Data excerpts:
####################
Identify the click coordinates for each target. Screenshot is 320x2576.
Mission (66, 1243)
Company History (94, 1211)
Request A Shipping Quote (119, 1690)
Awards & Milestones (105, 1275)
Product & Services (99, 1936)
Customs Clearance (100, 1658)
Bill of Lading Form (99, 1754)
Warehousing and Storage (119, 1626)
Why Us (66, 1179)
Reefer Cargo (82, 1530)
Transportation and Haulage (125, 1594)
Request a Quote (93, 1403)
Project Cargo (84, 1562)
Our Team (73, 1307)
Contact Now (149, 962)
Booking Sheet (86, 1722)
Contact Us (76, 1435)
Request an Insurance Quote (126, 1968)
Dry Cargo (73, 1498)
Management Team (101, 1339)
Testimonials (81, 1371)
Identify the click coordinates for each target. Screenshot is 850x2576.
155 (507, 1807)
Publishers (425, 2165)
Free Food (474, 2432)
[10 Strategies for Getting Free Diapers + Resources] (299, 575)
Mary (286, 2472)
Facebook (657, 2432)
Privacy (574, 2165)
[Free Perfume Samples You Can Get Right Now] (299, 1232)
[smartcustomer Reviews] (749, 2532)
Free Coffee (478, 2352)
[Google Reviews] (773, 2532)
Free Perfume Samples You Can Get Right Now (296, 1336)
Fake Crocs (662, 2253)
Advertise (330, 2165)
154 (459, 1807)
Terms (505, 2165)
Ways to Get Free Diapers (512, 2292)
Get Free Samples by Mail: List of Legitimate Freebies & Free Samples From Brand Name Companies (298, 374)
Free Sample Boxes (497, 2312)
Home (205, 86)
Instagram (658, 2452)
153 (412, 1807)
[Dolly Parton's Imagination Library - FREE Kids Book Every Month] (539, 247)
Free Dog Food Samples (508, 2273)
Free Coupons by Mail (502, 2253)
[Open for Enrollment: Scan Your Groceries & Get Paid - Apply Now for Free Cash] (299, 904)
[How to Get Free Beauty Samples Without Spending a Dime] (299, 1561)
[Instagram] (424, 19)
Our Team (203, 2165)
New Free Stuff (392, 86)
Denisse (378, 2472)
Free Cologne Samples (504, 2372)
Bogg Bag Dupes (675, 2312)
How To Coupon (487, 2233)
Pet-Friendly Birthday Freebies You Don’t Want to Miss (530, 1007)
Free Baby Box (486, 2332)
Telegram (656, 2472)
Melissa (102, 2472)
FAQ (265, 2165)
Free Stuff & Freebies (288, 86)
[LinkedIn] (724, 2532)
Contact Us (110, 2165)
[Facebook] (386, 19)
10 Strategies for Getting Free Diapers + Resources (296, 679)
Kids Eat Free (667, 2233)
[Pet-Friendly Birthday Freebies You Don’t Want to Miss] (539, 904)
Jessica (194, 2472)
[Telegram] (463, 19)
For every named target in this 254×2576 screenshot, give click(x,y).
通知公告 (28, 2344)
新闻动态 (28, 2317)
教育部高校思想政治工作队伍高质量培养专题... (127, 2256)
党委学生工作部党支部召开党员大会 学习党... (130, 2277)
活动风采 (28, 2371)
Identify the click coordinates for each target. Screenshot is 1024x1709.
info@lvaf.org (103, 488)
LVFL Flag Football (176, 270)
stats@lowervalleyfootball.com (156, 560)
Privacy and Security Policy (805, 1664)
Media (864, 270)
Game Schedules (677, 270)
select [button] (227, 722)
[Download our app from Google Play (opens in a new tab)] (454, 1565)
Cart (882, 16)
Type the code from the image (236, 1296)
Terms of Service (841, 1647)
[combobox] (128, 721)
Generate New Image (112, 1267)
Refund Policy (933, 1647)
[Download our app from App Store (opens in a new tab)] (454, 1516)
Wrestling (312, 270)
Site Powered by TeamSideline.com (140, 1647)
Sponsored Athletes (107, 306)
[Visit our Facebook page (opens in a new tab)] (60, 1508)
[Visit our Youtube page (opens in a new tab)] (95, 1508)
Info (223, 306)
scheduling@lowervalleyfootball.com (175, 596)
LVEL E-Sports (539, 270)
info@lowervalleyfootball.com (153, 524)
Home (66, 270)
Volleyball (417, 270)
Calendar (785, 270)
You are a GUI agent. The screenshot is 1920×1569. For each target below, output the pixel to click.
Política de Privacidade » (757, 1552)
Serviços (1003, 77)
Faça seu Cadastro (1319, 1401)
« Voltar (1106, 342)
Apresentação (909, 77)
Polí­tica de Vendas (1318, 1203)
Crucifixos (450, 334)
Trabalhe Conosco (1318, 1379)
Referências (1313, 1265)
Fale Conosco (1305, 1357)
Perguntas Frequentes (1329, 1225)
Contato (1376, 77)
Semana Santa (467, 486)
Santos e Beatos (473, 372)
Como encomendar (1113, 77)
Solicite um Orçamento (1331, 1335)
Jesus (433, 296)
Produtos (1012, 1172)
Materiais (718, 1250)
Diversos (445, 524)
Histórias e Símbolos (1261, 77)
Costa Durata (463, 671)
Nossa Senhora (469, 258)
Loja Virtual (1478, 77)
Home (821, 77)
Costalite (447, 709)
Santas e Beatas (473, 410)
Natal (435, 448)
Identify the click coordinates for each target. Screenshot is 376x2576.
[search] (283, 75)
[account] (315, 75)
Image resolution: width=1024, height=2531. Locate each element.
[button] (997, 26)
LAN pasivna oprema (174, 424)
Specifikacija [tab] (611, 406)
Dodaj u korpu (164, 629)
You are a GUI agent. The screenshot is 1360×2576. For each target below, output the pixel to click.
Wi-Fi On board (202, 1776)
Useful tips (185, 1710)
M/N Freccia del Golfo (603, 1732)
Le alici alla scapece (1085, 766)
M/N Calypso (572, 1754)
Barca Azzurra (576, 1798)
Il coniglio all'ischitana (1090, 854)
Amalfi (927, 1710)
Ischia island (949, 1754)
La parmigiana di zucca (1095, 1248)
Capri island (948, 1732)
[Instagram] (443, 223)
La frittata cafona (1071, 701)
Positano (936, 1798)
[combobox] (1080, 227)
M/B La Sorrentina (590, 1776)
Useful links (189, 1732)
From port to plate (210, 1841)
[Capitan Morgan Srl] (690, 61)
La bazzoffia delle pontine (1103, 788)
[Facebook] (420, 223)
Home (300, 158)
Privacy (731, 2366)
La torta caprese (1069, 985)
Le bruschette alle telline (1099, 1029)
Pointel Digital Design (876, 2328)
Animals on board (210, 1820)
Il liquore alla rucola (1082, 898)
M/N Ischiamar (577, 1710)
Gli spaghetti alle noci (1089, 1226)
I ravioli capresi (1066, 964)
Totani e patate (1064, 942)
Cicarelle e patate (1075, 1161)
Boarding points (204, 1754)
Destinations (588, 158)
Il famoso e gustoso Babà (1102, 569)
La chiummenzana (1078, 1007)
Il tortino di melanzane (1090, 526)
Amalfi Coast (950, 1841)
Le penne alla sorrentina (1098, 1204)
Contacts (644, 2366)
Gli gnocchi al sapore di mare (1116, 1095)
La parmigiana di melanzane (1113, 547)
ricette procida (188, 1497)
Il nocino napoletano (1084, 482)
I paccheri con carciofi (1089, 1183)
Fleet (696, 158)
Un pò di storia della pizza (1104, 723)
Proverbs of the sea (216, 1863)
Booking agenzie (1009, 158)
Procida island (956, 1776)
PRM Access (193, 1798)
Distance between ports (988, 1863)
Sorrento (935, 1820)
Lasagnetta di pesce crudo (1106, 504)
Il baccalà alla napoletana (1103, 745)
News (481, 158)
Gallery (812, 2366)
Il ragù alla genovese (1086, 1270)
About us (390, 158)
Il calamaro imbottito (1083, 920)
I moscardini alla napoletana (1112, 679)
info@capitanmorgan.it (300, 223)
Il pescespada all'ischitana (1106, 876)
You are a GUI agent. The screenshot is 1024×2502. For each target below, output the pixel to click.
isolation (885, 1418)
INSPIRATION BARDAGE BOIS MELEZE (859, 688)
####################
What the task requires — Your answer should consist solely of the lines above from the line with "I ravioli capresi (1066, 964)" to the line with "Lasagnetta di pesce crudo (1106, 504)", both included, reproduced exactly.

Result of the task —
I ravioli capresi (1066, 964)
Totani e patate (1064, 942)
Cicarelle e patate (1075, 1161)
Boarding points (204, 1754)
Destinations (588, 158)
Il famoso e gustoso Babà (1102, 569)
La chiummenzana (1078, 1007)
Il tortino di melanzane (1090, 526)
Amalfi Coast (950, 1841)
Le penne alla sorrentina (1098, 1204)
Contacts (644, 2366)
Gli gnocchi al sapore di mare (1116, 1095)
La parmigiana di melanzane (1113, 547)
ricette procida (188, 1497)
Il nocino napoletano (1084, 482)
I paccheri con carciofi (1089, 1183)
Fleet (696, 158)
Un pò di storia della pizza (1104, 723)
Proverbs of the sea (216, 1863)
Booking agenzie (1009, 158)
Procida island (956, 1776)
PRM Access (193, 1798)
Distance between ports (988, 1863)
Sorrento (935, 1820)
Lasagnetta di pesce crudo (1106, 504)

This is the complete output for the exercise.